I've seen them used in dungeons before (and even a few old issues of Dragon), but those always ignored any other entrances/exits from rooms 1 and 2 other than the connections to room 5. So mine does gain a layer of complexity that those lacked.
Tem, I think I know what you are saying when you state "So, you shouldn't have a room that exits into the ceiling hatch of every other room unless every room has that property." I think it's really more a matter of me clarifying the existing connections than making any changes. I'll give it a go tomorrow and throw up a revised version...I'd love to get any further input that you have.
|
|
I realize that it's not a perfect representation of a tesseract, but I wanted to make something that is at least somewhat accurate to the concept while still being usable by someone who knows almost nothing about higher-dimensional physics (ie, the vast majority of people who might ever look at it).
I've seen them used in dungeons before (and even a few old issues of Dragon), but those always ignored any other entrances/exits from rooms 1 and 2 other than the connections to room 5. So mine does gain a layer of complexity that those lacked.
Tem, I think I know what you are saying when you state "So, you shouldn't have a room that exits into the ceiling hatch of every other room unless every room has that property." I think it's really more a matter of me clarifying the existing connections than making any changes. I'll give it a go tomorrow and throw up a revised version...I'd love to get any further input that you have.
I know...Gary and Co. had one in a 1978 issue of Dragon (Check Best of Dragon Magazine 1-2).

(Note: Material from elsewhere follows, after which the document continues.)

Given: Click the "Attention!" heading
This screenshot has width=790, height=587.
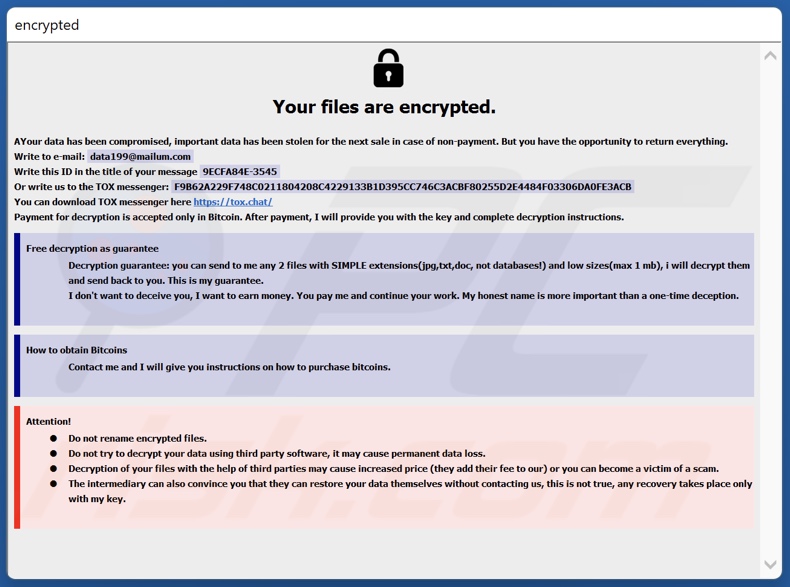Looking at the screenshot, I should tap(49, 422).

You would likely enjoy the read of the two page article.
Since a 2 dimensional square has 4 sides, and a cube has 6 square sides, a hypercube has 8 3D cubes. It is often represented by the cubes within a cube because it is easier to visualize. Actually, if you visualize a hypercube by thinking of a cube with a cube stuck to all sides, then a final cube attached to the far side of the cubes, that's more representative. If you go through the north door 3 times, you come back into the starting room. If you go through the trap door in the floor, you come up out of the floor in the next room.
|
|
Since a 2 dimensional square has 4 sides, and a cube has 6 square sides, a hypercube has 8 3D cubes. It is often represented by the cubes within a cube because it is easier to visualize. Actually, if you visualize a hypercube by thinking of a cube with a cube stuck to all sides, then a final cube attached to the far side of the cubes, that's more representative. If you go through the north door 3 times, you come back into the starting room. If you go through the trap door in the floor, you come up out of the floor in the next room.

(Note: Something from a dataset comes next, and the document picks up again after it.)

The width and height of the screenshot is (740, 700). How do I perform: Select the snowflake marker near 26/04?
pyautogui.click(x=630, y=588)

And you will note that my map works exactly like this. :)
non-Euclidean geometry
Psst Tesseracts do use Euclidean geometry locally. If you want non-Euclidean geometry you'll need to use something like a sphere or torus as your foundation. Any hyperbolic space is just plain cruel against anything that uses range.
This makes me want to go back to an idea i had for using various groups and structures that I encountered in an Abstract Algebra course as well as some different topological spaces as inspiration for locations. Might be time to dust off some old text books.